I've been trying to work on a web filtering solution using SUSE 9.1 and SQUID.  Which test runs have been very effective - but it presented an additional problem - and a potential liability for our company.

Heres the rundown of my network.

T1 line into the Router.
SMC Router - which does not allow reserved IP for MAC Addresses.
The router performs firewall/DHCP.

Router to 1 W2K Server - Active Directory/IIS Webhost/Mail Server
Router to 2 switches out to 35 workstations.

All this part works great, my addition is the SUSE 9.1 as a proxy/web filtering server.  Which if my other question located at:
 https://www.experts-exchange.com/questions/21223254/SQUID-problems-with-NTLM-AUTH-BASIC-AUTH.html

Gets answered - it will integrate with the AD and give me the nice filtering based on groups.
I've got the warm fuzzy on all of the above - not optimal - but it is sufficient.

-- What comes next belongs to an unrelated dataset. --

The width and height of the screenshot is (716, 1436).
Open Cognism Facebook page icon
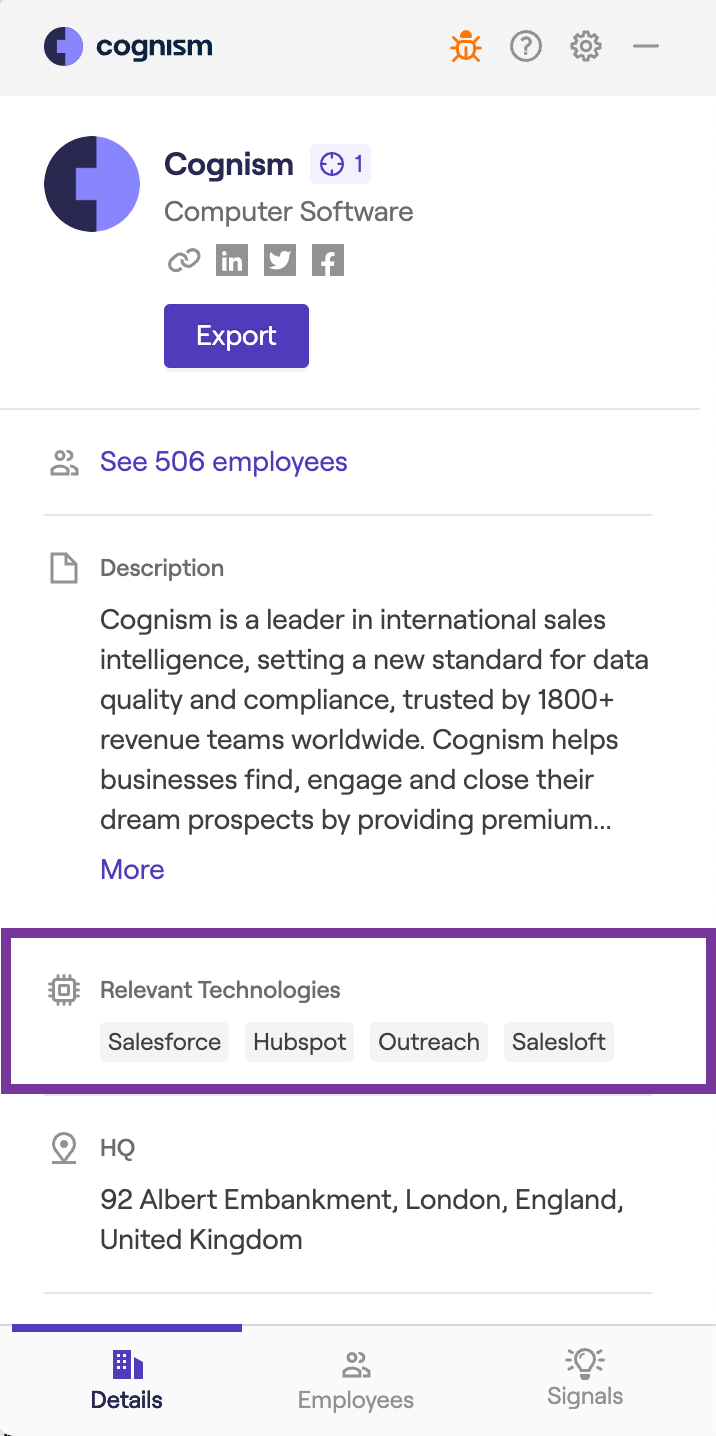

Heres the problem I am facing.

The owner wants to allow one open lan line for customers to plug their laptops into.  We also have some wireless available for the owner and his business associates.

The wireless does not concern me - I can restrict that to Mac addresses within the WAP.  What does concern me is the open LAN line and the ability for employees to unplug their workstation and plug in a laptop to access the internet.

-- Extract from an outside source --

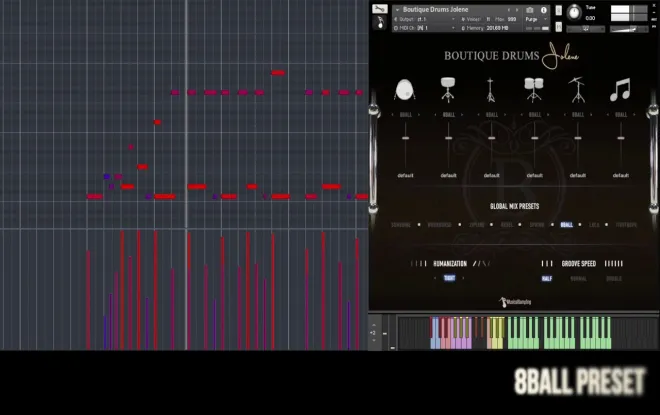Set groove speed to NORMAL

tap(578, 279)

And while that vulnerability exists - the possibility also exists for people to browse websites that would put the company into liability.

Which brings me to thinking - perhaps I should use the SUSE with IPCop or similiar to act as the router.  But there lies a problem - I don't know linux except for playing with the SUSE trying to set up SQUID/SAMBA over the past week.  If it went down - That would not be good - plus I need the AD to configure access groups for domain shares.  Stability is an absolute must.

The other problem - I don't have any other available computers other than the W2K AD and the SUSE one.  

And the big problem - I have no budget at all, unless I paid for it out of my pocket - and where I'm paid about 75% of what most comparable peers get paid in this area, money is tight (not to mention i'm not bilingual to try to get a better job here)

Any ideas?  500 points means how important it is for me.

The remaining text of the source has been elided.